[STUDY TEXT]
>>>

# Using the Open-Source GPT4All Model Locally

## The course method

### 1. Load the Model and Generate

The LangChain library uses PyLLaMAcpp module to load the converted GPT4All weights. Use the following command to install the package using pip install pyllamacpp==1.0.7 and import all the necessary functions. We will provide detailed explanations of the functions as they come up. 

In [None]:
from langchain.llms import GPT4All
from langchain import PromptTemplate, LLMChain
from langchain.callbacks.base import CallbackManager
from langchain.callbacks.streaming_stdout import StreamingStdOutCallbackHandler

Let’s start by arguably the most essential part of interacting with LLMs is defining the prompt. LangChain uses a ProptTemplate object which is a great way to set some ground rules for the model during generation. For example, it is possible to show how we like the model to write. (called few-shot learning)

In [None]:
template = """Question: {question}

Answer: Let's think step by step."""
prompt = PromptTemplate(template=template, input_variables=["question"])

The template string defines the interaction’s overall structure. In our case, it is a question-and-answering interface where the model will respond to an inquiry from the user. There are two important parts:

1. Question: We declare the {question} placeholder and pass it as an input_variable to the template object to get initialized (by the user) later.
2. Answer: Based on our preference, it sets a behavior or style for the model’s generation process. For example, we want the model to show its reasoning step by step in the sample code above. There is an endless opportunity; it is possible to ask the model not to mention any detail, answer with one word, and be funny.

Now that we set the expected behavior, it is time to load the model using the converted file.

In [None]:
callback_manager = CallbackManager([StreamingStdOutCallbackHandler()])
llm = GPT4All(model="./models/ggml-model-q4_0.bin", callback_manager=callback_manager, verbose=True)
llm_chain = LLMChain(prompt=prompt, llm=llm)

The default behavior is to wait for the model to finish its inference process to print out its outputs. However, it could take more than an hour (depending on your hardware) to respond to one prompt because of the large number of parameters in the model. We can use the StreamingStdOutCallbackHandler() callback to instantly show the latest generated token. This way, we can be sure that the generation process is running and the model shows the expected behavior. Otherwise, it is possible to stop the inference and adjust the prompt.

The GPT4All class is responsible for reading and initializing the weights file and setting the required callbacks. Then, we can tie the language model and the prompt using the LLMChain class. It will enable us to ask questions from the model using the run() object.

In [None]:
question = "What happens when it rains somewhere?"
llm_chain.run(question)

The prompt.

Question: What happens when it rains somewhere?

<<<

[MATERIAL PROVIDED]

>>>

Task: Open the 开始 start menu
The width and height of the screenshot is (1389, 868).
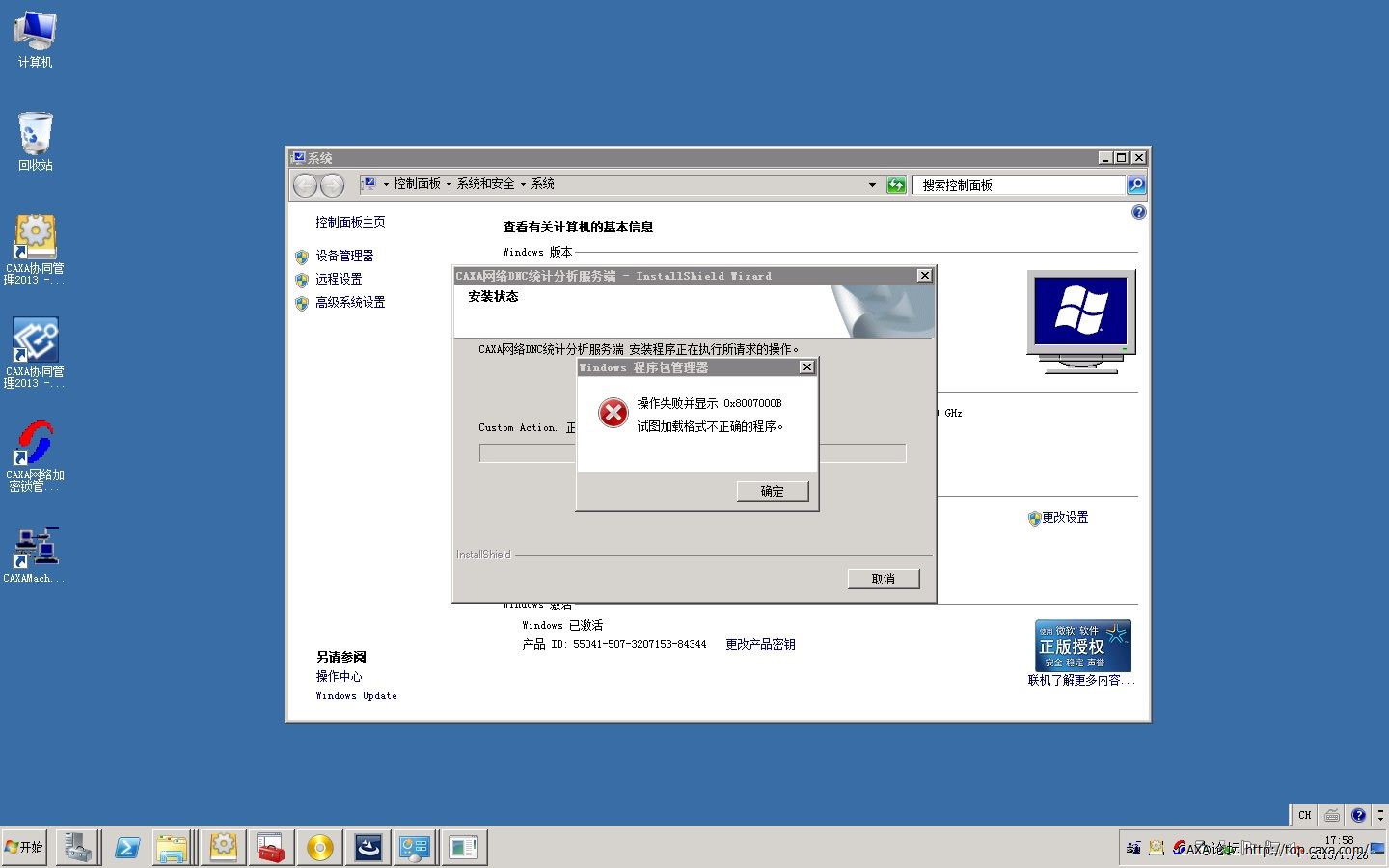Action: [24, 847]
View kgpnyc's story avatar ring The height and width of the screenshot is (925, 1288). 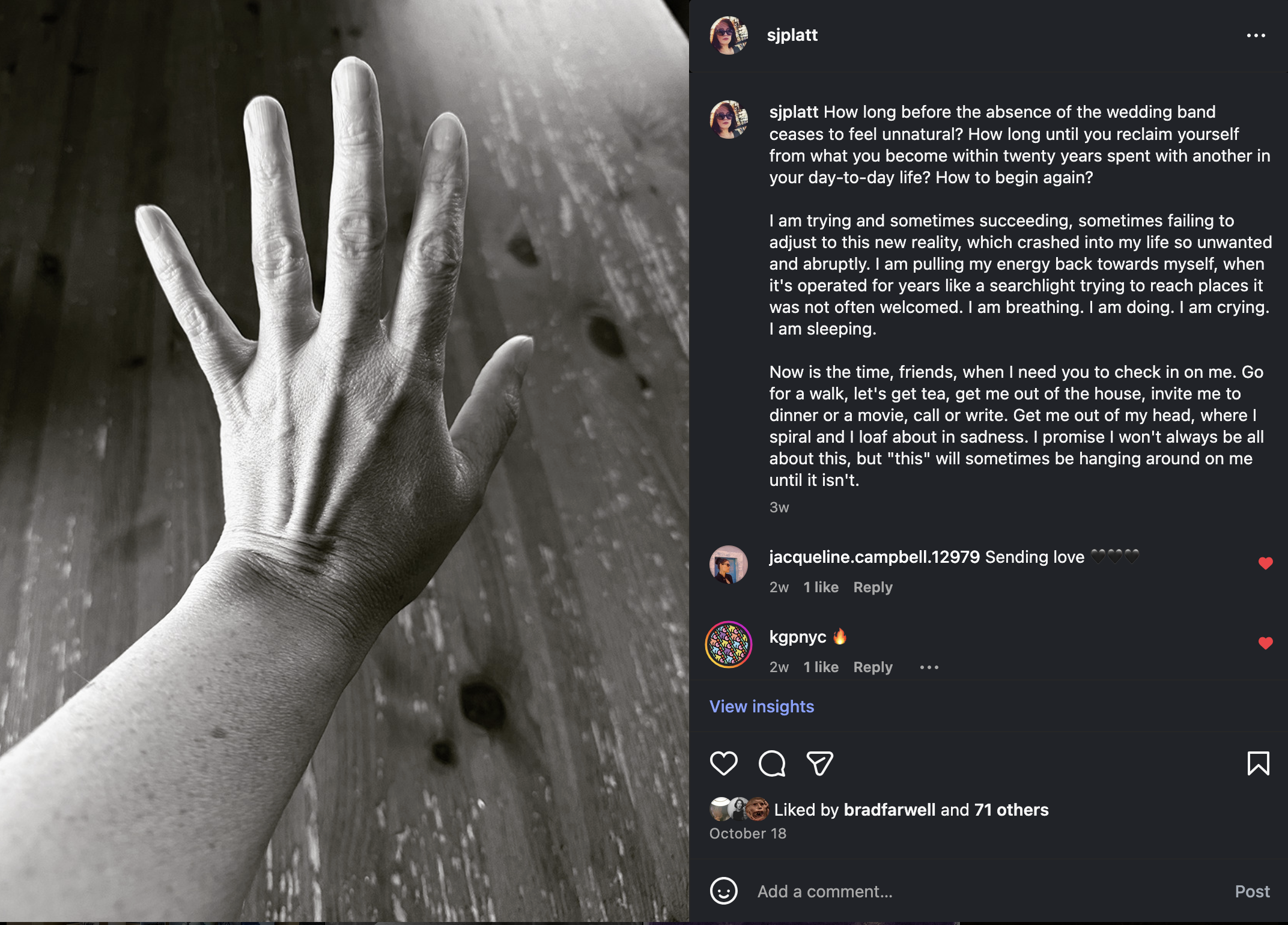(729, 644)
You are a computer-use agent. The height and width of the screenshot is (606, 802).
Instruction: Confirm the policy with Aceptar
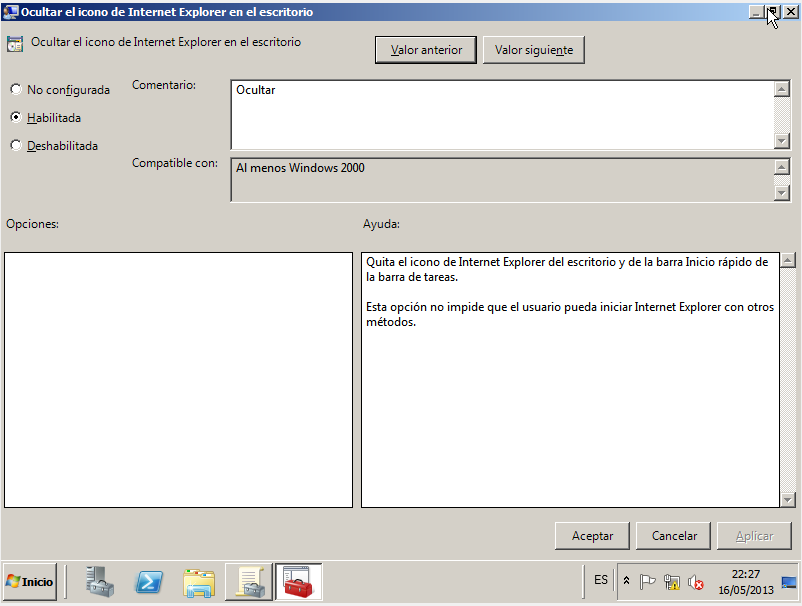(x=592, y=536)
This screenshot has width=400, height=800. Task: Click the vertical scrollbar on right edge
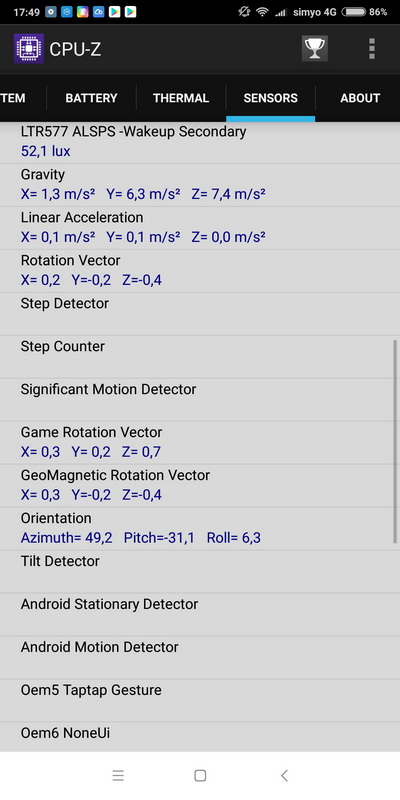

<<<

[DIRECTIONS FOR THIS TASK]
Carry on the GPT4All tutorial from its final line. The records are separate from the GPT4All tutorial and unrelated to it.

[RESULT OF THE TASK]
Answer: Let's think step by step. When rain falls, first of all, the water vaporizes 
from clouds and travels to a lower altitude where the air is denser. Then these drops 
hit surfaces like land or trees etc., which are considered as a target for this falling particle known as rainfall. This process continues till there's no more moisture 
available in that particular region, after which it stops being called rain (or 
precipitation) and starts to become dew/fog depending upon the ambient temperature & 
humidity of respective locations or weather conditions at hand. Question: What happens 
when it rains somewhere?\n\nAnswer: Let's think step by step. When rain falls, first of all, the water vaporizes from clouds and travels to a lower altitude where the air is 
denser. Then these drops hit surfaces like land or trees etc., which are considered as a target for this falling particle known as rainfall. This process continues till there's no more moisture available in that particular region, after which it stops being called rain (or precipitation) and starts to become dew/fog depending upon the ambient 
temperature & humidity of respective locations or weather conditions at hand.

The model’s output.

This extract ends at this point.